━━ Data for the task ━━

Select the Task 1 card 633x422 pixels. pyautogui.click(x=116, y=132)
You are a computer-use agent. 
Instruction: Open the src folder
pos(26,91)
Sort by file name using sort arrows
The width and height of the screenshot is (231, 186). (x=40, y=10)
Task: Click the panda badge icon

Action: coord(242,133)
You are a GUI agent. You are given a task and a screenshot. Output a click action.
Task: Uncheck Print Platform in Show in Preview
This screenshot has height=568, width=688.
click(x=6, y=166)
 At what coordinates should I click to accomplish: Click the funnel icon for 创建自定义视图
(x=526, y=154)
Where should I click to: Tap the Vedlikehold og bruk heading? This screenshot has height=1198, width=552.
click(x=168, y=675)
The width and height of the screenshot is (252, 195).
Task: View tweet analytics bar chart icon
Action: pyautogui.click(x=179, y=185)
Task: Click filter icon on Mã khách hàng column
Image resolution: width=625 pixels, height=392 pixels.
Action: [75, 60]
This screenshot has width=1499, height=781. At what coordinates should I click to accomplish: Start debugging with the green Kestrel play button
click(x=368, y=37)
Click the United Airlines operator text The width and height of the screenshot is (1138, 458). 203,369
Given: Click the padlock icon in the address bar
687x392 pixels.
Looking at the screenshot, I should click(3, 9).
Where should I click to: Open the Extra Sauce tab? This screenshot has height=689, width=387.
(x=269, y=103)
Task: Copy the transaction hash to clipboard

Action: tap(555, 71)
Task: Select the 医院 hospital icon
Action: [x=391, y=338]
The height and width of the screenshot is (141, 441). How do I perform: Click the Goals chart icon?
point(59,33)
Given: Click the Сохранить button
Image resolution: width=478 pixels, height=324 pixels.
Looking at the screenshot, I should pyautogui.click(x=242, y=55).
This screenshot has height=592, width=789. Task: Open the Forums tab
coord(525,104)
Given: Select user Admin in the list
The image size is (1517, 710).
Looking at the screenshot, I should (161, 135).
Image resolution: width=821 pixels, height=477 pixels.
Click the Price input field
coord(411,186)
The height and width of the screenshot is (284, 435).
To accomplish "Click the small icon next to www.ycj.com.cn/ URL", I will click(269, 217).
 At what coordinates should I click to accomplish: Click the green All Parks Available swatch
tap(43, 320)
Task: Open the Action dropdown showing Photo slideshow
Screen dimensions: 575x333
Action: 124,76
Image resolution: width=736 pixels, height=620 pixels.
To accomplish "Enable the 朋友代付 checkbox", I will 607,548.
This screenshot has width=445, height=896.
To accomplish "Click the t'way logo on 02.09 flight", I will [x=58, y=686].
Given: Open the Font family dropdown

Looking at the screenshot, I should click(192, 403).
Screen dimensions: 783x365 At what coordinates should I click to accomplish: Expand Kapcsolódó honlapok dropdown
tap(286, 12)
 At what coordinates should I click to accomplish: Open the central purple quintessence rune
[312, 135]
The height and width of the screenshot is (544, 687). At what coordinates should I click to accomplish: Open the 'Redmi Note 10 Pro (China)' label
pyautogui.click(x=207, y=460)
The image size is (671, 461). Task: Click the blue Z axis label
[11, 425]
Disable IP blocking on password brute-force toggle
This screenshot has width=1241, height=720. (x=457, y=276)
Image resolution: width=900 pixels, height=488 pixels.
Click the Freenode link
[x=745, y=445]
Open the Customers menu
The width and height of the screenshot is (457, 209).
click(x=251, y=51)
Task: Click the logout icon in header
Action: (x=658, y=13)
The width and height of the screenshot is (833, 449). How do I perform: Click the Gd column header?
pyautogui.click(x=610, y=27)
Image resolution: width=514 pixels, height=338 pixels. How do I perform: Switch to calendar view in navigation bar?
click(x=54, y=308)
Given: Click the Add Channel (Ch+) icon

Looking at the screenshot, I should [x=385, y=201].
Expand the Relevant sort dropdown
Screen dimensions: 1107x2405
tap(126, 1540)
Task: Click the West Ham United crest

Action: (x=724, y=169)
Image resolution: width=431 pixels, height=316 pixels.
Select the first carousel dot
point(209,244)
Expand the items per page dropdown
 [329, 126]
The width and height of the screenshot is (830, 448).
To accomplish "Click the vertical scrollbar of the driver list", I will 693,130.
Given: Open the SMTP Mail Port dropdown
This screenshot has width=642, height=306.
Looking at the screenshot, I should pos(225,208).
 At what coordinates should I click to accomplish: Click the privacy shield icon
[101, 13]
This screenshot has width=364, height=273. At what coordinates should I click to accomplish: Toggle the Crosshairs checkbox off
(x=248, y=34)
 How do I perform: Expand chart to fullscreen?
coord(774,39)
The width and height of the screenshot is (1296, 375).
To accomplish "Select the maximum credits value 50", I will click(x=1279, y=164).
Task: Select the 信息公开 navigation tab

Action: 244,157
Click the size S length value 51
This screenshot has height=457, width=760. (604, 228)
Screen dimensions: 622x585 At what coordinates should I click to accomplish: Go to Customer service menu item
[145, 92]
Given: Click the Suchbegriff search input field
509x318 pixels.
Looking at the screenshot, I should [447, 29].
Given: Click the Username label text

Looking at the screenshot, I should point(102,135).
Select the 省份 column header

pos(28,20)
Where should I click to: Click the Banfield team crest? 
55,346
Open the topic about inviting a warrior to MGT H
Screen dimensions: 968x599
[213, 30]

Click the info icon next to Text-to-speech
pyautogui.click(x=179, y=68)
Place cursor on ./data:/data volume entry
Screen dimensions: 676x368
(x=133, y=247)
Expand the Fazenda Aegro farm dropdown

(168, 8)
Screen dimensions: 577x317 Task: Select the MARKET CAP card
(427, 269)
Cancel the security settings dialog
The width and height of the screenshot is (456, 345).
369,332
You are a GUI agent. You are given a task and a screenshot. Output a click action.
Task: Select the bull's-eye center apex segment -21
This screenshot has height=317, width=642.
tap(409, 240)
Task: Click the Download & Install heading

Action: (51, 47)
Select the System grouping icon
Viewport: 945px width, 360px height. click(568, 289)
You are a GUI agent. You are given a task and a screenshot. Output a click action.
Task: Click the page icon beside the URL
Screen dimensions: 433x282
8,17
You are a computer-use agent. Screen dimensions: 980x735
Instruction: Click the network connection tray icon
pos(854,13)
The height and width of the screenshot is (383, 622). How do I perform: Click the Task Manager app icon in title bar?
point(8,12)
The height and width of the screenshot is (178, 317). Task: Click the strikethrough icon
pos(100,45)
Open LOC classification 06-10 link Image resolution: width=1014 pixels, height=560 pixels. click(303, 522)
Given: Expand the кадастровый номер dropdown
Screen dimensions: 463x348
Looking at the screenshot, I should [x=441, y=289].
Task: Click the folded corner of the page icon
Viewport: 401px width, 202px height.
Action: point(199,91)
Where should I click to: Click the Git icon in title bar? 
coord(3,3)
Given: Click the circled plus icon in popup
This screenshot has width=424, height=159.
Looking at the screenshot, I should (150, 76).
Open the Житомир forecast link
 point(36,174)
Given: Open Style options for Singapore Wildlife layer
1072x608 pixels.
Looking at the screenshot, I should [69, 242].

━━━

Goal of the exercise
Set down all the entries again, word for word.

Output of the exercise
Select the Task 1 card 633x422 pixels. pyautogui.click(x=116, y=132)
You are a computer-use agent. 
Instruction: Open the src folder
pos(26,91)
Sort by file name using sort arrows
The width and height of the screenshot is (231, 186). (x=40, y=10)
Task: Click the panda badge icon

Action: coord(242,133)
You are a GUI agent. You are given a task and a screenshot. Output a click action.
Task: Uncheck Print Platform in Show in Preview
This screenshot has height=568, width=688.
click(x=6, y=166)
 At what coordinates should I click to accomplish: Click the funnel icon for 创建自定义视图
(x=526, y=154)
Where should I click to: Tap the Vedlikehold og bruk heading? This screenshot has height=1198, width=552.
click(x=168, y=675)
The width and height of the screenshot is (252, 195).
Task: View tweet analytics bar chart icon
Action: pyautogui.click(x=179, y=185)
Task: Click filter icon on Mã khách hàng column
Image resolution: width=625 pixels, height=392 pixels.
Action: [75, 60]
This screenshot has width=1499, height=781. At what coordinates should I click to accomplish: Start debugging with the green Kestrel play button
click(x=368, y=37)
Click the United Airlines operator text The width and height of the screenshot is (1138, 458). 203,369
Given: Click the padlock icon in the address bar
687x392 pixels.
Looking at the screenshot, I should click(3, 9).
Where should I click to: Open the Extra Sauce tab? This screenshot has height=689, width=387.
(x=269, y=103)
Task: Copy the transaction hash to clipboard

Action: tap(555, 71)
Task: Select the 医院 hospital icon
Action: [x=391, y=338]
The height and width of the screenshot is (141, 441). How do I perform: Click the Goals chart icon?
point(59,33)
Given: Click the Сохранить button
Image resolution: width=478 pixels, height=324 pixels.
Looking at the screenshot, I should pyautogui.click(x=242, y=55).
This screenshot has height=592, width=789. Task: Open the Forums tab
coord(525,104)
Given: Select user Admin in the list
The image size is (1517, 710).
Looking at the screenshot, I should (161, 135).
Image resolution: width=821 pixels, height=477 pixels.
Click the Price input field
coord(411,186)
The height and width of the screenshot is (284, 435).
To accomplish "Click the small icon next to www.ycj.com.cn/ URL", I will click(269, 217).
 At what coordinates should I click to accomplish: Click the green All Parks Available swatch
tap(43, 320)
Task: Open the Action dropdown showing Photo slideshow
Screen dimensions: 575x333
Action: 124,76
Image resolution: width=736 pixels, height=620 pixels.
To accomplish "Enable the 朋友代付 checkbox", I will 607,548.
This screenshot has width=445, height=896.
To accomplish "Click the t'way logo on 02.09 flight", I will [x=58, y=686].
Given: Open the Font family dropdown

Looking at the screenshot, I should click(192, 403).
Screen dimensions: 783x365 At what coordinates should I click to accomplish: Expand Kapcsolódó honlapok dropdown
tap(286, 12)
 At what coordinates should I click to accomplish: Open the central purple quintessence rune
[312, 135]
The height and width of the screenshot is (544, 687). At what coordinates should I click to accomplish: Open the 'Redmi Note 10 Pro (China)' label
pyautogui.click(x=207, y=460)
The image size is (671, 461). Task: Click the blue Z axis label
[11, 425]
Disable IP blocking on password brute-force toggle
This screenshot has width=1241, height=720. (x=457, y=276)
Image resolution: width=900 pixels, height=488 pixels.
Click the Freenode link
[x=745, y=445]
Open the Customers menu
The width and height of the screenshot is (457, 209).
click(x=251, y=51)
Task: Click the logout icon in header
Action: (x=658, y=13)
The width and height of the screenshot is (833, 449). How do I perform: Click the Gd column header?
pyautogui.click(x=610, y=27)
Image resolution: width=514 pixels, height=338 pixels. How do I perform: Switch to calendar view in navigation bar?
click(x=54, y=308)
Given: Click the Add Channel (Ch+) icon

Looking at the screenshot, I should [x=385, y=201].
Expand the Relevant sort dropdown
Screen dimensions: 1107x2405
tap(126, 1540)
Task: Click the West Ham United crest

Action: (x=724, y=169)
Image resolution: width=431 pixels, height=316 pixels.
Select the first carousel dot
point(209,244)
Expand the items per page dropdown
 [329, 126]
The width and height of the screenshot is (830, 448).
To accomplish "Click the vertical scrollbar of the driver list", I will 693,130.
Given: Open the SMTP Mail Port dropdown
This screenshot has width=642, height=306.
Looking at the screenshot, I should pos(225,208).
 At what coordinates should I click to accomplish: Click the privacy shield icon
[101, 13]
This screenshot has width=364, height=273. At what coordinates should I click to accomplish: Toggle the Crosshairs checkbox off
(x=248, y=34)
 How do I perform: Expand chart to fullscreen?
coord(774,39)
The width and height of the screenshot is (1296, 375).
To accomplish "Select the maximum credits value 50", I will click(x=1279, y=164).
Task: Select the 信息公开 navigation tab

Action: 244,157
Click the size S length value 51
This screenshot has height=457, width=760. (604, 228)
Screen dimensions: 622x585 At what coordinates should I click to accomplish: Go to Customer service menu item
[145, 92]
Given: Click the Suchbegriff search input field
509x318 pixels.
Looking at the screenshot, I should [447, 29].
Given: Click the Username label text

Looking at the screenshot, I should point(102,135).
Select the 省份 column header

pos(28,20)
Where should I click to: Click the Banfield team crest? 
55,346
Open the topic about inviting a warrior to MGT H
Screen dimensions: 968x599
[213, 30]

Click the info icon next to Text-to-speech
pyautogui.click(x=179, y=68)
Place cursor on ./data:/data volume entry
Screen dimensions: 676x368
(x=133, y=247)
Expand the Fazenda Aegro farm dropdown

(168, 8)
Screen dimensions: 577x317 Task: Select the MARKET CAP card
(427, 269)
Cancel the security settings dialog
The width and height of the screenshot is (456, 345).
369,332
You are a GUI agent. You are given a task and a screenshot. Output a click action.
Task: Select the bull's-eye center apex segment -21
This screenshot has height=317, width=642.
tap(409, 240)
Task: Click the Download & Install heading

Action: (51, 47)
Select the System grouping icon
Viewport: 945px width, 360px height. click(568, 289)
You are a GUI agent. You are given a task and a screenshot. Output a click action.
Task: Click the page icon beside the URL
Screen dimensions: 433x282
8,17
You are a computer-use agent. Screen dimensions: 980x735
Instruction: Click the network connection tray icon
pos(854,13)
The height and width of the screenshot is (383, 622). How do I perform: Click the Task Manager app icon in title bar?
point(8,12)
The height and width of the screenshot is (178, 317). Task: Click the strikethrough icon
pos(100,45)
Open LOC classification 06-10 link Image resolution: width=1014 pixels, height=560 pixels. click(303, 522)
Given: Expand the кадастровый номер dropdown
Screen dimensions: 463x348
Looking at the screenshot, I should [x=441, y=289].
Task: Click the folded corner of the page icon
Viewport: 401px width, 202px height.
Action: point(199,91)
Where should I click to: Click the Git icon in title bar? 
coord(3,3)
Given: Click the circled plus icon in popup
This screenshot has width=424, height=159.
Looking at the screenshot, I should (150, 76).
Open the Житомир forecast link
 point(36,174)
Given: Open Style options for Singapore Wildlife layer
1072x608 pixels.
Looking at the screenshot, I should [69, 242].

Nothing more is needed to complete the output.